Unlike traditional software development models, the agile software development process is intended to deliver software more quickly, eradicating the requirement for lengthy paperwork and changing software requirements. The only required documentation is user stories, which are specifications that define the software's requirements. However, the fundamental practises of this method, such as frequent code changes, restrict the capacity to perform security assurance evaluations.
Ram Krishnan, associate professor in the UTSA Department of Electrical and Computer Engineering stated, “The basic idea of addressing this disconnect between security policies and agile software development came from happenstance conversation with software leaders in the industry.”
Before arriving on a deep learning strategy that can handle several formats of user stories, the researchers looked at various machine learning approaches.
To conduct the prediction, the model is composed of three parts: access control classifications, named entity recognition, and access type classification. The software uses access control classification to determine whether or not user stories contain access control information. The actors and data objects in the storey are identified by a named entity. The link between the two is determined by the access type classification. To evaluate their approach, the researchers used a data collection of 21 online applications, each with 50-130 user stories (a total of 1,600).

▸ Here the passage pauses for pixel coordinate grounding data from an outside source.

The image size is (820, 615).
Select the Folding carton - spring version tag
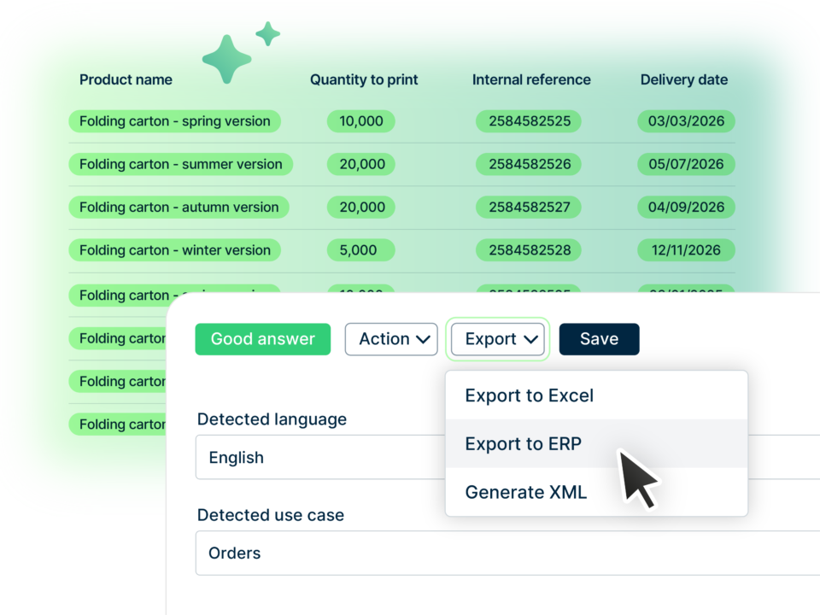click(x=175, y=121)
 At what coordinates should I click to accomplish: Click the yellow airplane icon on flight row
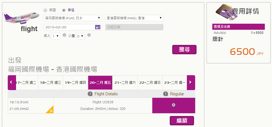[x=50, y=110]
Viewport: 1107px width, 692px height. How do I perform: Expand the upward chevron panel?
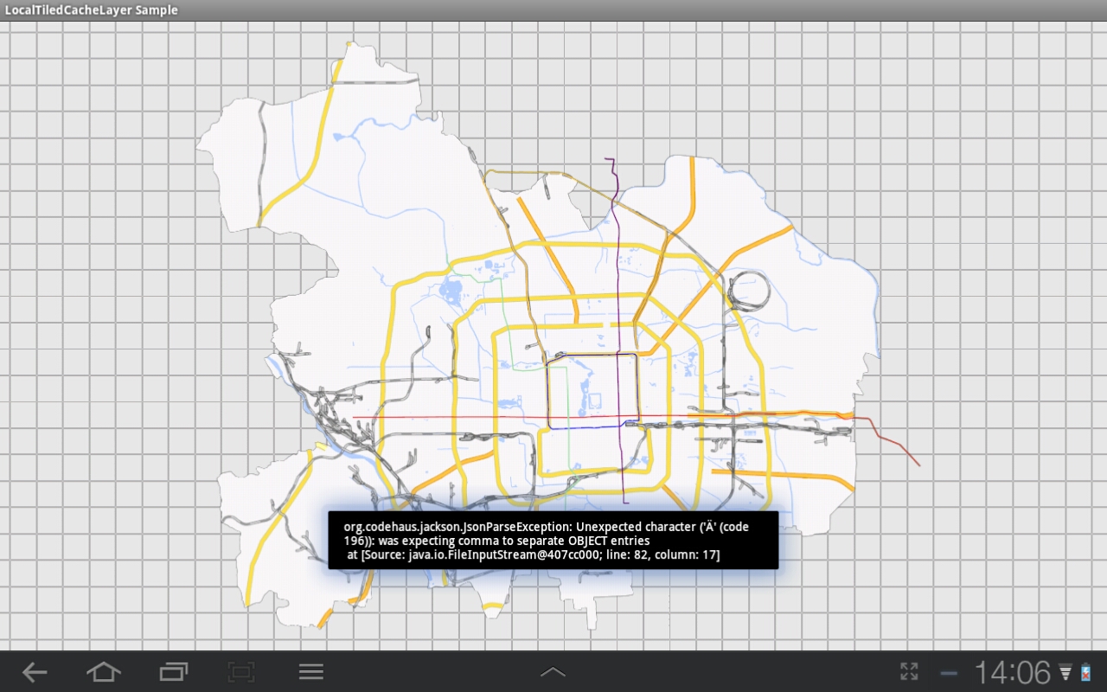pos(553,672)
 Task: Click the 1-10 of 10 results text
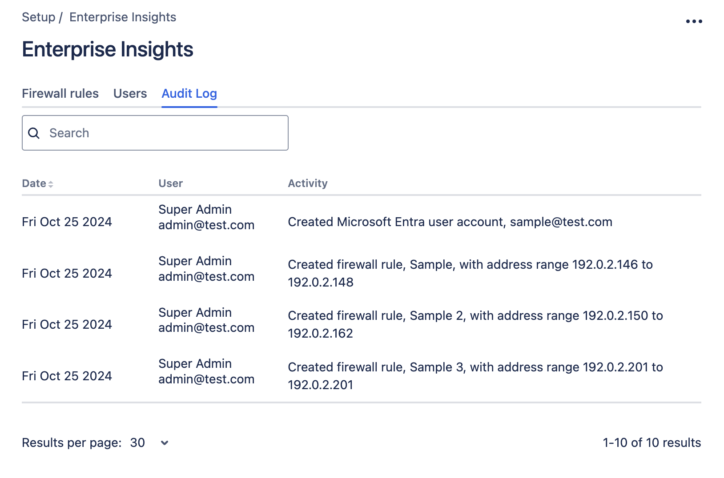(652, 443)
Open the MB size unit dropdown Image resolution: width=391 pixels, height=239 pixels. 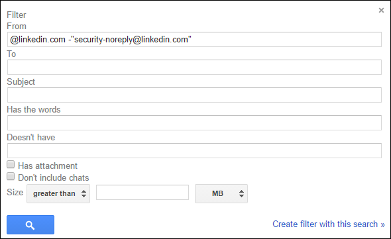pyautogui.click(x=221, y=193)
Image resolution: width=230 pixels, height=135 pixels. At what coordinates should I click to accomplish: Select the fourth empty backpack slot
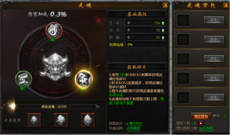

Krishnan stated, “With a dataset of 1,600 user stories, we developed a learning model based on transformers, a powerful machine learning technique. We were able to extract security policies with good accuracy and visualize the results to help stakeholders better refine user stories and maintain an overview of the system’s access control.”
According to Krishnan, this unique new method will be a valuable tool in the modern agile software development life cycle. A manual method of extracting security policies would be error-prone and costly because agile software development focuses on incremental modifications to code. It is just another area where machine learning and artificial intelligence have proven to be effective.
He further added, “We recognize that there is little additional information about access control that can be extracted or determined directly from user stories in a fully automated approach. That means it is difficult, or impossible, to determine a software’s exact access control from user stories without human involvement. We plan to extend our approach to make it interactive with stakeholders so that they can help refine the access control information.”